* **WHAT TO WORK ON**
Working from the records below, repeat exactly the lines starting at the line that contains "The width and height of the screenshot is (726, 305)." and ending at the line that contains "Given: View details", inclusive.

* **DATASET RECORDS**

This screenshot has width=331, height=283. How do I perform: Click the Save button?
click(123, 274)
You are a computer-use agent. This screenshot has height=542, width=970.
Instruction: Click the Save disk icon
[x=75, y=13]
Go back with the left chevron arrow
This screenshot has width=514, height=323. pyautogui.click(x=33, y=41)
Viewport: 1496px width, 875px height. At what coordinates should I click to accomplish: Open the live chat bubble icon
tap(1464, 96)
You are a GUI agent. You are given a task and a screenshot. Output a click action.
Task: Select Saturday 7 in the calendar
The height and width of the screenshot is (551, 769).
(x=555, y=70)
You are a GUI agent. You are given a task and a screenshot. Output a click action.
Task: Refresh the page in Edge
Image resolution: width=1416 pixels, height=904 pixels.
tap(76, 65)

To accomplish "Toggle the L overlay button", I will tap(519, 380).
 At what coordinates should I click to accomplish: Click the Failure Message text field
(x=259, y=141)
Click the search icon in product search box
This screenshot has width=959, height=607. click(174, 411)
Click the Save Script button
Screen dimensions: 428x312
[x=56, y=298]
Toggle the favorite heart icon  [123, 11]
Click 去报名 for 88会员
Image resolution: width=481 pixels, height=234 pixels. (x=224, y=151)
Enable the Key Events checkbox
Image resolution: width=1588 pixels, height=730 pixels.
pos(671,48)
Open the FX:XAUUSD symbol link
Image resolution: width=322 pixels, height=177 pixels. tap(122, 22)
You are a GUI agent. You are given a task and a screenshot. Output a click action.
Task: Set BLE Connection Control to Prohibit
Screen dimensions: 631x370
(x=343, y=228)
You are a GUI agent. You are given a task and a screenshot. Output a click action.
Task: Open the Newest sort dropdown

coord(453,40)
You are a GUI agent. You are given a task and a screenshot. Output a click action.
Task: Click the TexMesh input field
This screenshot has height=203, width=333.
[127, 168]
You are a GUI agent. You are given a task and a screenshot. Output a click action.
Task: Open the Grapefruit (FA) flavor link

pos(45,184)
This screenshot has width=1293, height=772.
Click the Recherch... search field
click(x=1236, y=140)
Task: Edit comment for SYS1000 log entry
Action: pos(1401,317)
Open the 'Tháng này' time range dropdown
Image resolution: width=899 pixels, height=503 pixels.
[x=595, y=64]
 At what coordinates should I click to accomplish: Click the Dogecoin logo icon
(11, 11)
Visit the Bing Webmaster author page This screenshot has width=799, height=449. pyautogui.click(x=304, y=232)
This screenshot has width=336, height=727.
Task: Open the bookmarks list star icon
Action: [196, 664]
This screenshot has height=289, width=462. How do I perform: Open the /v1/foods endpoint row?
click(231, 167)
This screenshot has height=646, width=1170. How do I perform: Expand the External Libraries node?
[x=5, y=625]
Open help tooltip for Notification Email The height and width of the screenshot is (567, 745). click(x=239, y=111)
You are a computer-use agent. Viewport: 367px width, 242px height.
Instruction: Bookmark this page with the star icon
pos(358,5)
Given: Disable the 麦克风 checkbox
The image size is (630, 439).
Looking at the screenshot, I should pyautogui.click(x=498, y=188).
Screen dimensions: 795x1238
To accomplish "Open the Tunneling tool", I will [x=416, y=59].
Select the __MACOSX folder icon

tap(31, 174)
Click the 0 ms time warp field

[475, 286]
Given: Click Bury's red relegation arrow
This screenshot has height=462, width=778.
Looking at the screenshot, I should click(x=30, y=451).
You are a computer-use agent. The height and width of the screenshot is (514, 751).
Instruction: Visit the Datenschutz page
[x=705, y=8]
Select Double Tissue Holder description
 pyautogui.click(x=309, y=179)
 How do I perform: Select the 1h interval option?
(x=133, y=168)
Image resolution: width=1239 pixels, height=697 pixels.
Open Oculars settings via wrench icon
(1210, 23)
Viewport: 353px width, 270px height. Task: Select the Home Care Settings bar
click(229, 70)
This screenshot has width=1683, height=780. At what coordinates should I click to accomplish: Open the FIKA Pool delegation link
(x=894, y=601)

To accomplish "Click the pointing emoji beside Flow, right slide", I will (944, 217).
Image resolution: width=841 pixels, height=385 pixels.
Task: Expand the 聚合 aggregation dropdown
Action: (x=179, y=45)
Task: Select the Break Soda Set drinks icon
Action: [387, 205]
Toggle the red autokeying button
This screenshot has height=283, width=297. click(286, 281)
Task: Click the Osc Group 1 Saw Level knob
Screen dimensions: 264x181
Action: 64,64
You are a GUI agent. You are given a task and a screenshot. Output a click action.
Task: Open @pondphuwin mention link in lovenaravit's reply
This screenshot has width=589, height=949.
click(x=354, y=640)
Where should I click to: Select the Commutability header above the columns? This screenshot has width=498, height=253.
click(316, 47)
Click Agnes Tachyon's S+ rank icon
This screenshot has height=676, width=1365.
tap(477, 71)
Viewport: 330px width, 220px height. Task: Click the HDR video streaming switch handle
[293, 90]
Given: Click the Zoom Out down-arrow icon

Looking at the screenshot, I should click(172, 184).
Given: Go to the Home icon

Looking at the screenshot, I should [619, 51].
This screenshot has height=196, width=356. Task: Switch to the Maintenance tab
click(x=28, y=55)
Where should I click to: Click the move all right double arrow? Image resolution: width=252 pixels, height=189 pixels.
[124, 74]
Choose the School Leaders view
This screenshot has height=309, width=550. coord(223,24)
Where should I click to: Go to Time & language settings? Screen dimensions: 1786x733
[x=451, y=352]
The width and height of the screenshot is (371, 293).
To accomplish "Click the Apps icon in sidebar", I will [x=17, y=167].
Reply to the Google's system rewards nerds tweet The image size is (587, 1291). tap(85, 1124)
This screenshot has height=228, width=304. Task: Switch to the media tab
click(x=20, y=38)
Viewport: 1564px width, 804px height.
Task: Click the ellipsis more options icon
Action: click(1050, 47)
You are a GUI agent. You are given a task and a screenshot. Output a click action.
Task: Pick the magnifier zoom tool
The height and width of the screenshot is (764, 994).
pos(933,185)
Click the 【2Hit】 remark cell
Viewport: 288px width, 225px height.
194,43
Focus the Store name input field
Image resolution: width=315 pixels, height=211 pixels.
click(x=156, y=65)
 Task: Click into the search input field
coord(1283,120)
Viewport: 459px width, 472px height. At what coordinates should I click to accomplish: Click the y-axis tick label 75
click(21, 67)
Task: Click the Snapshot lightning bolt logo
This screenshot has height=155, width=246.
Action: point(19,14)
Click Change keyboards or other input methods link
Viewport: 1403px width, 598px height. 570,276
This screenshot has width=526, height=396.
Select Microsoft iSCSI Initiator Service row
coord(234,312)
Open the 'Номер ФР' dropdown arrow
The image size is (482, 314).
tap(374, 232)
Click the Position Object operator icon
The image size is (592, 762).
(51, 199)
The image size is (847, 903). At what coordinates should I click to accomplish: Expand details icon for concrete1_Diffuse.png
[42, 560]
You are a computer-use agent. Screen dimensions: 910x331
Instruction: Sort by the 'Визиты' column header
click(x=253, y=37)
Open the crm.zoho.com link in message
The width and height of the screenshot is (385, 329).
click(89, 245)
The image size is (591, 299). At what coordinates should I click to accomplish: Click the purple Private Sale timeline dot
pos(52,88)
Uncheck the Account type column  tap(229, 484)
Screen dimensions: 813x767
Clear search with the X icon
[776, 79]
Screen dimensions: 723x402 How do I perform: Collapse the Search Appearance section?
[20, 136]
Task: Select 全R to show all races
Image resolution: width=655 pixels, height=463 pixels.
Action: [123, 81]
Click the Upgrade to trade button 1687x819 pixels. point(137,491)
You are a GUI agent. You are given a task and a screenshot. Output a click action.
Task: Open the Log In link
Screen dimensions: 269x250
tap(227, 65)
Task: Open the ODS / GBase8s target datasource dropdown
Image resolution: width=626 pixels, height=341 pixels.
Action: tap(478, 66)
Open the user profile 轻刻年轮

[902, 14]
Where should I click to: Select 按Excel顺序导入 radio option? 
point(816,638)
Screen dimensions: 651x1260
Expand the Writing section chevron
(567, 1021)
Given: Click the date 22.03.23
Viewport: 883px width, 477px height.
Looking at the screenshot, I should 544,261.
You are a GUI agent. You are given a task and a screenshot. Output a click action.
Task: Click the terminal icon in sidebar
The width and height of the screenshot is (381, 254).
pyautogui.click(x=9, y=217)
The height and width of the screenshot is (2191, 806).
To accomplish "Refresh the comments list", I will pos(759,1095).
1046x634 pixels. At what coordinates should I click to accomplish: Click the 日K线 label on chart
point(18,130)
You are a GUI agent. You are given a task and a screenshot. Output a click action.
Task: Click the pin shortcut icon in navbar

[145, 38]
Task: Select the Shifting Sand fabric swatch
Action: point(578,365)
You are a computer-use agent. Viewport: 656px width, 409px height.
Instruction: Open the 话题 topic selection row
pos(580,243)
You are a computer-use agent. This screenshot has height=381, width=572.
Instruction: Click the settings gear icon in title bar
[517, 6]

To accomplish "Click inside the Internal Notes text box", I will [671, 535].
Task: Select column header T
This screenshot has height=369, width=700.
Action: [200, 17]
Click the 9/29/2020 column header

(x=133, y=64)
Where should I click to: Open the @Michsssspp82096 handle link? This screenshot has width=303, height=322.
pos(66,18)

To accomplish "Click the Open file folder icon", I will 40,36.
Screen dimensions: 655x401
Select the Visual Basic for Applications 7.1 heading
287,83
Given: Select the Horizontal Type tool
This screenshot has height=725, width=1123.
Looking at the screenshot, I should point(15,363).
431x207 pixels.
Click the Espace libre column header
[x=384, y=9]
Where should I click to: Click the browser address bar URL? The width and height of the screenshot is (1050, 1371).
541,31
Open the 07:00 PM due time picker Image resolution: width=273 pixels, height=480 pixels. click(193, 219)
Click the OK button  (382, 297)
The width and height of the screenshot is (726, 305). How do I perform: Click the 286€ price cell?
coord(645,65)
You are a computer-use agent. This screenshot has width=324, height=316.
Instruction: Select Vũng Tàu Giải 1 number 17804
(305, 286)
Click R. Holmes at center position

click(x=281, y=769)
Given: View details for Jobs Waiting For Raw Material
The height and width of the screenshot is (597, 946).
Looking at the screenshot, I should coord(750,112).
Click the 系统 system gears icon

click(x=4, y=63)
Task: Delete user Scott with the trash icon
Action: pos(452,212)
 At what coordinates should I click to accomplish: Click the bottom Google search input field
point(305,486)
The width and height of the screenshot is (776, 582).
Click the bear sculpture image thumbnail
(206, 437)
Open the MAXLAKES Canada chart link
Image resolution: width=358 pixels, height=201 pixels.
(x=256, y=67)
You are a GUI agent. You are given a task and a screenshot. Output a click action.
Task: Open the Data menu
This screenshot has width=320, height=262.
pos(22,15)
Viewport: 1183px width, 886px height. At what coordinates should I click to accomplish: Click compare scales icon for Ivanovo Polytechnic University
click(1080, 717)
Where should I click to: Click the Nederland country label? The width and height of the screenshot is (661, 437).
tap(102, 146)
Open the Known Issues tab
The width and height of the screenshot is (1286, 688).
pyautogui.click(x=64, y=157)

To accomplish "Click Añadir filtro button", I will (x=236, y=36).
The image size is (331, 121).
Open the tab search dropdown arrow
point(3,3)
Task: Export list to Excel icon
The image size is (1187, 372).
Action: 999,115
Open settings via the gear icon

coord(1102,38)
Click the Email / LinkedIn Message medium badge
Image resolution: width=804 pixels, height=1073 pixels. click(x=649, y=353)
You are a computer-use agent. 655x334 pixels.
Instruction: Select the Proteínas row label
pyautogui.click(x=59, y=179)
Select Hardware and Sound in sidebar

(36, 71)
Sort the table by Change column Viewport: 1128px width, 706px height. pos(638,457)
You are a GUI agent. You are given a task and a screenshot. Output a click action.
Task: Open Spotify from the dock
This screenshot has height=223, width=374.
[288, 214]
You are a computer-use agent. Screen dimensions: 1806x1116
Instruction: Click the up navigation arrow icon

* **RESULT FOR THIS TASK**
The width and height of the screenshot is (726, 305). How do I perform: Click the 286€ price cell?
coord(645,65)
You are a computer-use agent. This screenshot has width=324, height=316.
Instruction: Select Vũng Tàu Giải 1 number 17804
(305, 286)
Click R. Holmes at center position

click(x=281, y=769)
Given: View details for Jobs Waiting For Raw Material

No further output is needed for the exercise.